Data for analysis section start

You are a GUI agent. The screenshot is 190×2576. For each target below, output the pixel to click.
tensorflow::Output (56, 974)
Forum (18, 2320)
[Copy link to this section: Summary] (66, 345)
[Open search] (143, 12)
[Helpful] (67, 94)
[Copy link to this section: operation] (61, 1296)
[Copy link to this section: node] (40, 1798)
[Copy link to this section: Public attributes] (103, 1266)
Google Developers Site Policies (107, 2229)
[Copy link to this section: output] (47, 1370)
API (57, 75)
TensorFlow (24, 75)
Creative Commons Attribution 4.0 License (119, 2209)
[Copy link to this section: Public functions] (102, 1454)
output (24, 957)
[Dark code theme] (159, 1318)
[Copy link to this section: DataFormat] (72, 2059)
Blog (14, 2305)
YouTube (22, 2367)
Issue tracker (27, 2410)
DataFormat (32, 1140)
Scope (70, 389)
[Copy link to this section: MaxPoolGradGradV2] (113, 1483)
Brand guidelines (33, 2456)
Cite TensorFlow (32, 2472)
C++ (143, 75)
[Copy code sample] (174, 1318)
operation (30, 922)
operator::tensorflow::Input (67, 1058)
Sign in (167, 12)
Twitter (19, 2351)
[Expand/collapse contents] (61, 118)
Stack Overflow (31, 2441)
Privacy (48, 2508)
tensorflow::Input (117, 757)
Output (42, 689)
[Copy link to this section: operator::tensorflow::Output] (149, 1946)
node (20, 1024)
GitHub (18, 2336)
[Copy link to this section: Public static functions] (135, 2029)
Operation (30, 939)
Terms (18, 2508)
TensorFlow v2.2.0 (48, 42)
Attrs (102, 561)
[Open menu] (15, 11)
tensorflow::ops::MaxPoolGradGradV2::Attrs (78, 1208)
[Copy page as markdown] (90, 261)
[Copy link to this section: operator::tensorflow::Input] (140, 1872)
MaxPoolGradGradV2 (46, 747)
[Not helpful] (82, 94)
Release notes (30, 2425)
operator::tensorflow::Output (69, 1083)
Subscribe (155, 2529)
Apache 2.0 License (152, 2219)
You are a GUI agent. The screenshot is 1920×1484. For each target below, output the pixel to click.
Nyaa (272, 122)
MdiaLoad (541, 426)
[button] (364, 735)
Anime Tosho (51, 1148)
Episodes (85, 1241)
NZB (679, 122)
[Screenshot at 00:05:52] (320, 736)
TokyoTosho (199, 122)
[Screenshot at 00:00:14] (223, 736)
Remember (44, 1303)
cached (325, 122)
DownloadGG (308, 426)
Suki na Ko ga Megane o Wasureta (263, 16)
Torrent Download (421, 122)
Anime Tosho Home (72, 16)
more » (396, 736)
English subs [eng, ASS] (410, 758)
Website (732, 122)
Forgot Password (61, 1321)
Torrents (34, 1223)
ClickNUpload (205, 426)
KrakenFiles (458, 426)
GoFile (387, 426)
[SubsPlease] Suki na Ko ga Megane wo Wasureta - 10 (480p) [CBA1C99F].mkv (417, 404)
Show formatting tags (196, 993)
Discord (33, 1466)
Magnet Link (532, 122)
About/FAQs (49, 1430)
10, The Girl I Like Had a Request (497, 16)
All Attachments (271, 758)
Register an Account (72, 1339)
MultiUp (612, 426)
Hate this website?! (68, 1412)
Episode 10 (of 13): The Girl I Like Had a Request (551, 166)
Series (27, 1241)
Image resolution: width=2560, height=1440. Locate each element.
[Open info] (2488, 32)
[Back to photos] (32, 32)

Data for analysis section end

__About this task__: Taking no liberties, give the material above again in full.

__Written answer__:
You are a GUI agent. The screenshot is 190×2576. For each target below, output the pixel to click.
tensorflow::Output (56, 974)
Forum (18, 2320)
[Copy link to this section: Summary] (66, 345)
[Open search] (143, 12)
[Helpful] (67, 94)
[Copy link to this section: operation] (61, 1296)
[Copy link to this section: node] (40, 1798)
[Copy link to this section: Public attributes] (103, 1266)
Google Developers Site Policies (107, 2229)
[Copy link to this section: output] (47, 1370)
API (57, 75)
TensorFlow (24, 75)
Creative Commons Attribution 4.0 License (119, 2209)
[Copy link to this section: Public functions] (102, 1454)
output (24, 957)
[Dark code theme] (159, 1318)
[Copy link to this section: DataFormat] (72, 2059)
Blog (14, 2305)
YouTube (22, 2367)
Issue tracker (27, 2410)
DataFormat (32, 1140)
Scope (70, 389)
[Copy link to this section: MaxPoolGradGradV2] (113, 1483)
Brand guidelines (33, 2456)
Cite TensorFlow (32, 2472)
C++ (143, 75)
[Copy code sample] (174, 1318)
operation (30, 922)
operator::tensorflow::Input (67, 1058)
Sign in (167, 12)
Twitter (19, 2351)
[Expand/collapse contents] (61, 118)
Stack Overflow (31, 2441)
Privacy (48, 2508)
tensorflow::Input (117, 757)
Output (42, 689)
[Copy link to this section: operator::tensorflow::Output] (149, 1946)
node (20, 1024)
GitHub (18, 2336)
[Copy link to this section: Public static functions] (135, 2029)
Operation (30, 939)
Terms (18, 2508)
TensorFlow v2.2.0 (48, 42)
Attrs (102, 561)
[Open menu] (15, 11)
tensorflow::ops::MaxPoolGradGradV2::Attrs (78, 1208)
[Copy page as markdown] (90, 261)
[Copy link to this section: operator::tensorflow::Input] (140, 1872)
MaxPoolGradGradV2 (46, 747)
[Not helpful] (82, 94)
Release notes (30, 2425)
operator::tensorflow::Output (69, 1083)
Subscribe (155, 2529)
Apache 2.0 License (152, 2219)
You are a GUI agent. The screenshot is 1920×1484. For each target below, output the pixel to click.
Nyaa (272, 122)
MdiaLoad (541, 426)
[button] (364, 735)
Anime Tosho (51, 1148)
Episodes (85, 1241)
NZB (679, 122)
[Screenshot at 00:05:52] (320, 736)
TokyoTosho (199, 122)
[Screenshot at 00:00:14] (223, 736)
Remember (44, 1303)
cached (325, 122)
DownloadGG (308, 426)
Suki na Ko ga Megane o Wasureta (263, 16)
Torrent Download (421, 122)
Anime Tosho Home (72, 16)
more » (396, 736)
English subs [eng, ASS] (410, 758)
Website (732, 122)
Forgot Password (61, 1321)
Torrents (34, 1223)
ClickNUpload (205, 426)
KrakenFiles (458, 426)
GoFile (387, 426)
[SubsPlease] Suki na Ko ga Megane wo Wasureta - 10 (480p) [CBA1C99F].mkv (417, 404)
Show formatting tags (196, 993)
Discord (33, 1466)
Magnet Link (532, 122)
About/FAQs (49, 1430)
10, The Girl I Like Had a Request (497, 16)
All Attachments (271, 758)
Register an Account (72, 1339)
MultiUp (612, 426)
Hate this website?! (68, 1412)
Episode 10 (of 13): The Girl I Like Had a Request (551, 166)
Series (27, 1241)
Image resolution: width=2560, height=1440. Locate each element.
[Open info] (2488, 32)
[Back to photos] (32, 32)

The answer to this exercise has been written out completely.